Results: Basis for detection of IEs regarding laryngeal carcinoma, the guidelines of major cancer associations proved to be valuable. Also, well-documented standard works of head and neck oncology were consulted. From this database, about 120 IEs were identified, e. g. age, Karnofsky performance status scale, or extracapsular spread of lymph node metastasis. The IEs were divided into the following 4 categories: A) general patient information and risk factors, B) comorbidities, C) tumor-dependent data, and D) adverse treatment events. Through graphical presentation, the single IEs were correlated. Each IE was classified and labeled according to the putative relevance in the decision-making process. Approximately 70 out of 120 IEs were evaluated to be of medium- or high-grade relevance.

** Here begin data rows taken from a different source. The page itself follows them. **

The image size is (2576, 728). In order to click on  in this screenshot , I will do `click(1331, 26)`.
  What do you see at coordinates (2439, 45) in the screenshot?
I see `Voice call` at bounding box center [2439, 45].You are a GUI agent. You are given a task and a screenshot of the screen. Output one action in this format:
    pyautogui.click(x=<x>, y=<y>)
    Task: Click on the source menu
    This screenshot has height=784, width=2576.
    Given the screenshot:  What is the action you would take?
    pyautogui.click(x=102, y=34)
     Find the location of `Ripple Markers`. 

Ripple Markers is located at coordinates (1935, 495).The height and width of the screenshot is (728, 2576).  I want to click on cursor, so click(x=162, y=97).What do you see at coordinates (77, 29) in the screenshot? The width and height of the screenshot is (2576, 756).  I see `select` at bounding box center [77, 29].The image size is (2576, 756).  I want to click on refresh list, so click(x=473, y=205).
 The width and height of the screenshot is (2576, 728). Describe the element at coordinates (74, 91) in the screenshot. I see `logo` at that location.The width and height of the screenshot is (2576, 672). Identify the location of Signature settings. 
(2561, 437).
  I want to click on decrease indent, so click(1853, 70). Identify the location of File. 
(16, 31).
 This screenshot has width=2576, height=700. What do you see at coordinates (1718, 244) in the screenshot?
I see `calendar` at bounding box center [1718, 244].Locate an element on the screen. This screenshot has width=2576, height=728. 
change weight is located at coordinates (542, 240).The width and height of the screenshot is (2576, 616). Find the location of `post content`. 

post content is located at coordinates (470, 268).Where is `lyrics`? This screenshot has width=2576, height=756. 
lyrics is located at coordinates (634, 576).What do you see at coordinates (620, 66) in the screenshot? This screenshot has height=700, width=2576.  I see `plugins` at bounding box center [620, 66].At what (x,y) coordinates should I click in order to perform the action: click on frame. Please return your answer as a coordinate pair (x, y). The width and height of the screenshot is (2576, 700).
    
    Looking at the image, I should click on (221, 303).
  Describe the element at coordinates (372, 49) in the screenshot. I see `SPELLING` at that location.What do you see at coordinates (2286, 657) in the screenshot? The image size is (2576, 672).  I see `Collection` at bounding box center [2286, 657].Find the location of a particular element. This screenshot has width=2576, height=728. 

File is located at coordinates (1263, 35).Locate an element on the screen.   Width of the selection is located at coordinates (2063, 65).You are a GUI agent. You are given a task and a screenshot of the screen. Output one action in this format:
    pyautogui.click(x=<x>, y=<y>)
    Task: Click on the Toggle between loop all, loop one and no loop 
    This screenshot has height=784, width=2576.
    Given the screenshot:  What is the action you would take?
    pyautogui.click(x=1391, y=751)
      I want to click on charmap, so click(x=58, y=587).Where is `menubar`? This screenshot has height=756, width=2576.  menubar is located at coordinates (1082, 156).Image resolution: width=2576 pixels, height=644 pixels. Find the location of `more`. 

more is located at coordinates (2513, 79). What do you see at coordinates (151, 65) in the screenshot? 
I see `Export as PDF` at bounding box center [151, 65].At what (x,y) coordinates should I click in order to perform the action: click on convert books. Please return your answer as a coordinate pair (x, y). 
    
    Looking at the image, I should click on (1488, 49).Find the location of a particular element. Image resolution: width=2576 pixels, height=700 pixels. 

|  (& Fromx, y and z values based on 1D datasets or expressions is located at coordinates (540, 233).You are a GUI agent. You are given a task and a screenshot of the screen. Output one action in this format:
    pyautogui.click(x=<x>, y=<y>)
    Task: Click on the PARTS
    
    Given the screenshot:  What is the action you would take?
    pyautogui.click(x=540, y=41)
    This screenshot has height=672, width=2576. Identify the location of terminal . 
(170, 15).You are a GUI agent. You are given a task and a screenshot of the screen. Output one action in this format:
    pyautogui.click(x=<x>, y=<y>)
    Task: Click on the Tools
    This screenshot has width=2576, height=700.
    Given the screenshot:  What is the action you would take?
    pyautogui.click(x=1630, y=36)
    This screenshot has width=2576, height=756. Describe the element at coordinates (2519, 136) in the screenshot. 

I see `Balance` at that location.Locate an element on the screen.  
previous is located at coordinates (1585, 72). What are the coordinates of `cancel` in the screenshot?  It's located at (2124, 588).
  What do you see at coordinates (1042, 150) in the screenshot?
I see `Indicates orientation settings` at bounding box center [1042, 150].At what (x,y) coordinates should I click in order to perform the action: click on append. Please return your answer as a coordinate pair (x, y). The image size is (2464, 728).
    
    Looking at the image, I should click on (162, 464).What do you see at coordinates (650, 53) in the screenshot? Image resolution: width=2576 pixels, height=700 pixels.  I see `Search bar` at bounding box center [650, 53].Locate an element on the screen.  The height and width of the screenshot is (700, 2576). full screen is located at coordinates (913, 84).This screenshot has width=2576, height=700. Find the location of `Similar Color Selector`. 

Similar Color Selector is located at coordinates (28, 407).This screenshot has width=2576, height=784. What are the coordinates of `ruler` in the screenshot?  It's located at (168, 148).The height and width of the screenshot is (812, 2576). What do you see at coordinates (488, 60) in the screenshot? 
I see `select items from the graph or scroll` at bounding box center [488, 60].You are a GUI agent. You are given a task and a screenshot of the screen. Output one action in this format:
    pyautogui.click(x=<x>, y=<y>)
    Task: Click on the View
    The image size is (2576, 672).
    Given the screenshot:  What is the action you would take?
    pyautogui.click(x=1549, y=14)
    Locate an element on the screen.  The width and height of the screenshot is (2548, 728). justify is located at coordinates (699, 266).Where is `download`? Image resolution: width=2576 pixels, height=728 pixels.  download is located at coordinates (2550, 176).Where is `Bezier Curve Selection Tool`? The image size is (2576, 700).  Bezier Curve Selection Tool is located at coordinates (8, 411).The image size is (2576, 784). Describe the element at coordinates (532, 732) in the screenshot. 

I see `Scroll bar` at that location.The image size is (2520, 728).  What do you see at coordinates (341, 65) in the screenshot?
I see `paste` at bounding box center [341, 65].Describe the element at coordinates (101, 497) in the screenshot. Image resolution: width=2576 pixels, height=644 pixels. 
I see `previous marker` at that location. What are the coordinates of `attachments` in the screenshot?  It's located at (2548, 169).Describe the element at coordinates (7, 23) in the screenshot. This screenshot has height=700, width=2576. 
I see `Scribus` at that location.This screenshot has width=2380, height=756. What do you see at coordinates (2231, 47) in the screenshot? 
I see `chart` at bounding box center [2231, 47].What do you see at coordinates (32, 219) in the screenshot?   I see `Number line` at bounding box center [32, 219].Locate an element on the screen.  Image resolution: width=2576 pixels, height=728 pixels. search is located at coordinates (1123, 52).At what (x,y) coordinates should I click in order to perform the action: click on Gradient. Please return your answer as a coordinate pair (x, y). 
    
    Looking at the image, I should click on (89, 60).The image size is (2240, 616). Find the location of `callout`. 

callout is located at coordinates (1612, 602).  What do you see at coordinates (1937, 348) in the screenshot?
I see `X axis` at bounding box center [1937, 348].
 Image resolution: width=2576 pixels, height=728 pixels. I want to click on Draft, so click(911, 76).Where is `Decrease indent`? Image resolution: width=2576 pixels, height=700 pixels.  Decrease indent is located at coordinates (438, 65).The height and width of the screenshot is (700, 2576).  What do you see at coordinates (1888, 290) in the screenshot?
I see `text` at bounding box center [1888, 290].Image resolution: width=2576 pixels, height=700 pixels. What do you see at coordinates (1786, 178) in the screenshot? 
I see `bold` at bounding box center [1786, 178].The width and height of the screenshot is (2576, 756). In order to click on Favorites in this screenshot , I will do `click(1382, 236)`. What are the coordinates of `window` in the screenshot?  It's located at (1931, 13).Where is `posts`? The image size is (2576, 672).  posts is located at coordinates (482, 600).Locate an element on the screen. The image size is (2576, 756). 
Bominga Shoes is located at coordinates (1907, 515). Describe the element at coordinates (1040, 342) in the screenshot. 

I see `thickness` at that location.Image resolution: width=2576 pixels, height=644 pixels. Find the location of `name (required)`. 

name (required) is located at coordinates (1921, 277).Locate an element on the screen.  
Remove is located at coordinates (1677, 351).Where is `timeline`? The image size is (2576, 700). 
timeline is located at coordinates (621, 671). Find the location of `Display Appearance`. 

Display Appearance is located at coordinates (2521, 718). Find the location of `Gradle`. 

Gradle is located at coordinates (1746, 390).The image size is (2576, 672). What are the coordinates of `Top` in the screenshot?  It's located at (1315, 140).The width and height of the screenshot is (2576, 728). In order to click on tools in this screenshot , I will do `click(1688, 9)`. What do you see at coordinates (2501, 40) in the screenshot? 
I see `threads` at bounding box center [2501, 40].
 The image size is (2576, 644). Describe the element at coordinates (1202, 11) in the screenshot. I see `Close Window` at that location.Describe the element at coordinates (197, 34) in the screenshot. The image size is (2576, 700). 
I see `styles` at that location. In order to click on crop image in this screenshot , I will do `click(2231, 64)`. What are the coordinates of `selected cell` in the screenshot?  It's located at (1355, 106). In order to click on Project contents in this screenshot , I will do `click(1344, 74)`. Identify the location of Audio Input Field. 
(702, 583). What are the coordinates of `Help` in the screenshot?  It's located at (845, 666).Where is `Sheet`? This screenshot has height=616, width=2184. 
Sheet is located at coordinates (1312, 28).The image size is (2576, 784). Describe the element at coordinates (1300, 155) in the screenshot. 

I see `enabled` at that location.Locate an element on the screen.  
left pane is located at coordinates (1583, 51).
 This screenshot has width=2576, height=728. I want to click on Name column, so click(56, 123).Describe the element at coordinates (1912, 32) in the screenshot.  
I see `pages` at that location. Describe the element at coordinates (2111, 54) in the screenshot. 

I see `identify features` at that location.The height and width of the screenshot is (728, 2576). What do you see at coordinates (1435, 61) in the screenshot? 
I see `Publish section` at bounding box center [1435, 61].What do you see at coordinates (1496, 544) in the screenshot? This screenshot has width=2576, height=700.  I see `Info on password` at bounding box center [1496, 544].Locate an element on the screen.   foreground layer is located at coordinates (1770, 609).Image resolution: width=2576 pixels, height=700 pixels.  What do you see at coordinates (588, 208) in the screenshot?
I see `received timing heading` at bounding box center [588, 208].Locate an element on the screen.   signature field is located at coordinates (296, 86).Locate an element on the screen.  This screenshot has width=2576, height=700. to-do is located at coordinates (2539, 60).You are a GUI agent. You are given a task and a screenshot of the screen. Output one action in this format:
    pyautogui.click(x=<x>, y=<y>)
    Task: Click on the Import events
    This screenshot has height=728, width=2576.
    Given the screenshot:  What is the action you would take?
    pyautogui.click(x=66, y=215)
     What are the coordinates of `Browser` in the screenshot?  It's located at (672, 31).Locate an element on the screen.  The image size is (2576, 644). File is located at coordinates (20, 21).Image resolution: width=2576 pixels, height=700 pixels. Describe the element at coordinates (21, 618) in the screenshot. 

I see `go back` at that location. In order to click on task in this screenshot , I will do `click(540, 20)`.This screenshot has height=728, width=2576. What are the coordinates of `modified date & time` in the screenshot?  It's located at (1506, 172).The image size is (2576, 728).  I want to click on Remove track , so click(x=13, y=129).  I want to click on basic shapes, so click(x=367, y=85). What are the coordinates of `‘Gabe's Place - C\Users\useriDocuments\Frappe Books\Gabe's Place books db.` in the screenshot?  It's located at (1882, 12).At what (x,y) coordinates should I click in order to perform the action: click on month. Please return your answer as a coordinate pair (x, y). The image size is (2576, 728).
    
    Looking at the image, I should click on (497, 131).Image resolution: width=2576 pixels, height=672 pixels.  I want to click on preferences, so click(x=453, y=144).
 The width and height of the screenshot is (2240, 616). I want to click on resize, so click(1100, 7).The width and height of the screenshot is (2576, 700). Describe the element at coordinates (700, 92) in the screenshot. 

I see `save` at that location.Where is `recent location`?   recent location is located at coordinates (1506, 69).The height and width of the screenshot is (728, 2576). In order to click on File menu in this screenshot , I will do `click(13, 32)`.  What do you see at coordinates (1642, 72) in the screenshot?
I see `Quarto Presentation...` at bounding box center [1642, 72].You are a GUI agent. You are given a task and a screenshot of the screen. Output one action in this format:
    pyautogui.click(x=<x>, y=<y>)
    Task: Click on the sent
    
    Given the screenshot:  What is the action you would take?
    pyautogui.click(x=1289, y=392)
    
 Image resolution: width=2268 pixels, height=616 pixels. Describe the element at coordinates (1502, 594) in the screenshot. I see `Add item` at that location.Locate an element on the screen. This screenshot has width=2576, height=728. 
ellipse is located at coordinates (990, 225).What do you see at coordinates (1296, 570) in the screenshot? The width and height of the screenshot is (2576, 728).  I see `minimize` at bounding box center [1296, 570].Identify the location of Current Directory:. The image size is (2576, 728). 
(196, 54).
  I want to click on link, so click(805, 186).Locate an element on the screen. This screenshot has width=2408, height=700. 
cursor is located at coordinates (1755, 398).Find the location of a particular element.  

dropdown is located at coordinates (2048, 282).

Discussion: Because of the multitude of IEs and the subsequent limited clarity, IEs of medium- or high-grade relevance were primarily addressed. The great complexity derives from the multitude of IEs not least on the basis of novel research results, that partially play no or a minor role in clinical practice. Therefore, the evaluation of the clinical relevance of the IEs was of predominant importance. However, that provokes the risk of underestimating the objective significance of single IEs. The next step towards a decision support tool is to model the medium- and high-grade relevant IEs and their dependencies. For this purpose, the usefulness of Multi Entity Bayesian Networks [2] will be studied. IEs concerning laryngeal carcinoma will be expanded and other tumor entities modeled subsequently to improve the therapy of patients suffering from head and neck malignancies.


Literatur

1.
Dietz, A. Kopf-Hals-Tumoren - Therapie des Larynx-/Hypopharynxkarzinoms unter besonderer Berücksichtigung des Larynxorganerhalts. 2. Auflage. UNI-MED; 2010.
2.
Jensen FV, Nielsen TD. Bayesian Networks and Decision Graphs. Information Science and Statistics series. 2nd ed. New York: Springer-Verlag; 2007.